◆ Your goal: Search through the entries for the word "menu" and copy every line that has it.

Data to examine below:

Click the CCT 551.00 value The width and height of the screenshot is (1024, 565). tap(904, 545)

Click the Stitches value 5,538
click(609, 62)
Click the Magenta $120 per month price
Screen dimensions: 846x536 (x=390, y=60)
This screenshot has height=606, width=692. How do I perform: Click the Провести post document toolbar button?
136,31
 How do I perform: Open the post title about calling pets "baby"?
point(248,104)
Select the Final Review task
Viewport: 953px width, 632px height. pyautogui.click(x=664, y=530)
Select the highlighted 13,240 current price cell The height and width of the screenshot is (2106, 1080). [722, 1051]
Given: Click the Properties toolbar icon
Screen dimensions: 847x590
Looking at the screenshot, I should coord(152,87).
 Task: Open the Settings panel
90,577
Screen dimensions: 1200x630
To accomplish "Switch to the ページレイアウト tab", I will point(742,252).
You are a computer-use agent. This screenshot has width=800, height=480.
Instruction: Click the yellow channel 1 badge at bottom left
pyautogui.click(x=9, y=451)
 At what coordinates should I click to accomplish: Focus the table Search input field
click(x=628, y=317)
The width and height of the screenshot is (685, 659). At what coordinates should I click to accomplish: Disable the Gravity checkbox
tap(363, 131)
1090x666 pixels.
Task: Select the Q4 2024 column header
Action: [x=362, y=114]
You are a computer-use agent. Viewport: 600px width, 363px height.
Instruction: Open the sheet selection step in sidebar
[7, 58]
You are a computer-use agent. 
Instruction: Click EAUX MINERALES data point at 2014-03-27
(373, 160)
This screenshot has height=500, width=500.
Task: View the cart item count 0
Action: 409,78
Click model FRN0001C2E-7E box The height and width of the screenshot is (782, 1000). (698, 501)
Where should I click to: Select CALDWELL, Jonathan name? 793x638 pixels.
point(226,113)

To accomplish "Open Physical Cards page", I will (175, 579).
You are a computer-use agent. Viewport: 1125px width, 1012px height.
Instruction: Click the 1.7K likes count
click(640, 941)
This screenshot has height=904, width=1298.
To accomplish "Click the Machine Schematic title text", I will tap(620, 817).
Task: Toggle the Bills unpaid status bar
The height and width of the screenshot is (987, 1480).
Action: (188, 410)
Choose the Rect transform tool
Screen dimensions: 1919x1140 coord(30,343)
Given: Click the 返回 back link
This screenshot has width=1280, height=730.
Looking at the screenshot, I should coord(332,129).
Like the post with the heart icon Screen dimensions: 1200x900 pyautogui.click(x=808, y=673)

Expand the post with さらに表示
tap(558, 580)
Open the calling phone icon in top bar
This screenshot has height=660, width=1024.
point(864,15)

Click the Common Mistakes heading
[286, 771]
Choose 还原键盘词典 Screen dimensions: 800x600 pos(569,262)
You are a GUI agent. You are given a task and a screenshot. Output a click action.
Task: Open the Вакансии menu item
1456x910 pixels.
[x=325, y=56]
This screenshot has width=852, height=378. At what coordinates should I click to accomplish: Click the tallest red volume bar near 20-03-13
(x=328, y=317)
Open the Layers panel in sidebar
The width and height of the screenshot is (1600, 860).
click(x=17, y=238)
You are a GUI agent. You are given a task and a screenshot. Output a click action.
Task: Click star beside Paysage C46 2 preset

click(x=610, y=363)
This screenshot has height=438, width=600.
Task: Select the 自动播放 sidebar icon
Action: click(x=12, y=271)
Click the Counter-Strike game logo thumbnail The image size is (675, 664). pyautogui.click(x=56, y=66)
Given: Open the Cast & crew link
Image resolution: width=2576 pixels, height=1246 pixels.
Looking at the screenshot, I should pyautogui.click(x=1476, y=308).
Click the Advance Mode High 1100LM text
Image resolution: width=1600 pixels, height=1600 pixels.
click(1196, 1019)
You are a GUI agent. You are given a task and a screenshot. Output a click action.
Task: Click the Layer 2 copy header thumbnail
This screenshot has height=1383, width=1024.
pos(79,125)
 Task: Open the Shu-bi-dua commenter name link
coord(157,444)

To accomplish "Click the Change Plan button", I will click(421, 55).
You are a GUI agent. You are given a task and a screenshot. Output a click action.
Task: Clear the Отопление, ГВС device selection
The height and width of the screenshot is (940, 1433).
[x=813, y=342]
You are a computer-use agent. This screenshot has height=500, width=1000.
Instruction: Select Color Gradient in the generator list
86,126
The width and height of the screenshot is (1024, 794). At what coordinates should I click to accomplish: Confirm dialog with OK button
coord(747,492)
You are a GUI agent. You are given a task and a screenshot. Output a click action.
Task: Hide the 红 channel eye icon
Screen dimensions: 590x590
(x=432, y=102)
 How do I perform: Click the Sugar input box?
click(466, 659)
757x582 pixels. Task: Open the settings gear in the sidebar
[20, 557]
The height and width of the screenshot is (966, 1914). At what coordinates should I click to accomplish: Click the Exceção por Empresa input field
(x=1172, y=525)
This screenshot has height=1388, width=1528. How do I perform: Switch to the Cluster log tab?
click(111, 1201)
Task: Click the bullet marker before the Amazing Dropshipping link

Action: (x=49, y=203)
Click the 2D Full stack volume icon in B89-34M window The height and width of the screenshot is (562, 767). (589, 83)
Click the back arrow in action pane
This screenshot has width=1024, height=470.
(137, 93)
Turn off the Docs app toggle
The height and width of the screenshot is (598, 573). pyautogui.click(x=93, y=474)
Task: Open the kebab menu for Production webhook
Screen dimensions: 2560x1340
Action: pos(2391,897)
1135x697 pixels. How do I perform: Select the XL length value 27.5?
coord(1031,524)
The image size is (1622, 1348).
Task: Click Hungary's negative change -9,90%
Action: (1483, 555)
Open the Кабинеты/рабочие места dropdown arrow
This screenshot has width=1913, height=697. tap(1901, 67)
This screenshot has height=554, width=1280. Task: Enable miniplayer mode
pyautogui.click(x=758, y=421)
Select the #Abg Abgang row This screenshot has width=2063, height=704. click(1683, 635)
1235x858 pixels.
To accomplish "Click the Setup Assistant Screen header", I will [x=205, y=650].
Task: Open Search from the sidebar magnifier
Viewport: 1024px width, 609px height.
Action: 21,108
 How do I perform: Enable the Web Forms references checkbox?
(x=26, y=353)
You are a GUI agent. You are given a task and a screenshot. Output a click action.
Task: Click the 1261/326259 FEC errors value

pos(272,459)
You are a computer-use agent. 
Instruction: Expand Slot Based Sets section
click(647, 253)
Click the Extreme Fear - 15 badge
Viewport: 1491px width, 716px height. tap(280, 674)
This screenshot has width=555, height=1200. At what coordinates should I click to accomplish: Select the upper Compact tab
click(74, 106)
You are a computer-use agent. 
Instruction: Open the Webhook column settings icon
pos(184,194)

End of Data to examine.

◆ Response below:
Task: Open the Вакансии menu item
Task: Open the kebab menu for Production webhook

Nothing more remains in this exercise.